Oakley THUMP
- Manufacturer: Oakley, Inc.
- Type: Digital audio player/Sunglasses
- Lifespan: 11/1/04 - Present (new generation)
- Storage: 256 MB / 512 MB / 1 GB
- Input: 5 button
- Connectivity: USB 2.0
- Power: Lithium-ion battery

= Oakley THUMP =

2004 sunglasses

The Oakley THUMP were sunglasses that contained an MP3 player. Introduced in 2004, prices initially started at $249.

== Oakley THUMP ==

The Oakley THUMP were sunglasses that featured an audio player built into the frame, in addition to having the ability to flip up lenses for indoor usage. It was available in black, brown, tortoiseshell, and white. The user also had a choice between 128 megabytes or 256 megabytes of storage. To add music to the sunglasses, users would use programs such as MusicMatch or Windows Media Player, which is assisted with a USB interface. The THUMP was powered by a rechargeable lithium-ion battery.

== Oakley THUMP 2 ==

The Oakley Thump 2 offers UV and blue-light protection. The Thump 2 incorporates a flash-based player into the frame of a pair of sunglasses for cordless on-the-go listening. Picking up where the original THUMP left off, quadrupling the memory for the same price as the original, 1GB for $299. The Thump 2 also comes in other sizes: 256MB, available in brown with bronze and gunmetal, as well as black with grey and gunmetal; and 512MB, presented in black with black iridium and chrome, in addition to white with black iridium and chrome. The Thump 2 earbuds use a multi-hinged system.
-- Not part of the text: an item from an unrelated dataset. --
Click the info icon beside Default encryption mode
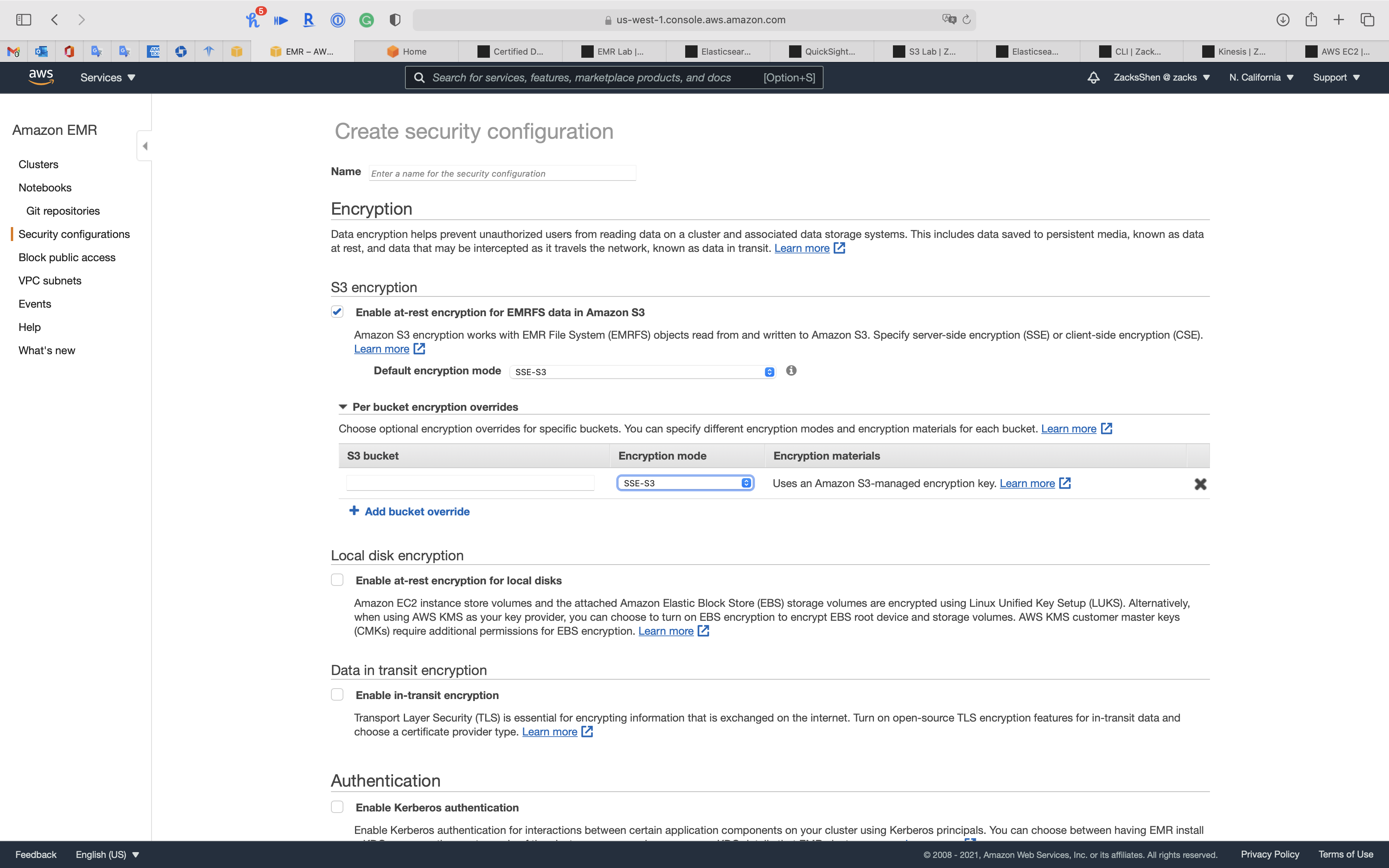 click(791, 371)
It comes with no proprietary software. To transfer the file to the Thump, the user plugs it into a Windows or Mac OS computer with the included USB 2.0 cord to upload AAC, MP3, WMA, or WAV tracks. It works with WMA DRM content but not AAC DRM (songs from the iTunes Music Store). Songs can be added to folders or as one long list. The Thump will sort correctly tagged songs by the artist during playback. The Thump remembers your progress when listening and doesn't start each new session at the beginning of the song list.